Word and element location records
┌──
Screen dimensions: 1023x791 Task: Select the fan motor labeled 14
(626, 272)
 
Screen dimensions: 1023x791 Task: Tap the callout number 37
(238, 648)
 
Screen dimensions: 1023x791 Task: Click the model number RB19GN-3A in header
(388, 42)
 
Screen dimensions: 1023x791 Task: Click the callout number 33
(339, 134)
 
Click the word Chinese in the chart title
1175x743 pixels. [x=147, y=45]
└──
• **To do**: Turn every line of the records above into a numbered list, leaving out the blank lines.

• **Written response**:
1. Screen dimensions: 1023x791 Task: Select the fan motor labeled 14
2. (626, 272)
3. Screen dimensions: 1023x791 Task: Tap the callout number 37
4. (238, 648)
5. Screen dimensions: 1023x791 Task: Click the model number RB19GN-3A in header
6. (388, 42)
7. Screen dimensions: 1023x791 Task: Click the callout number 33
8. (339, 134)
9. Click the word Chinese in the chart title
10. 1175x743 pixels. [x=147, y=45]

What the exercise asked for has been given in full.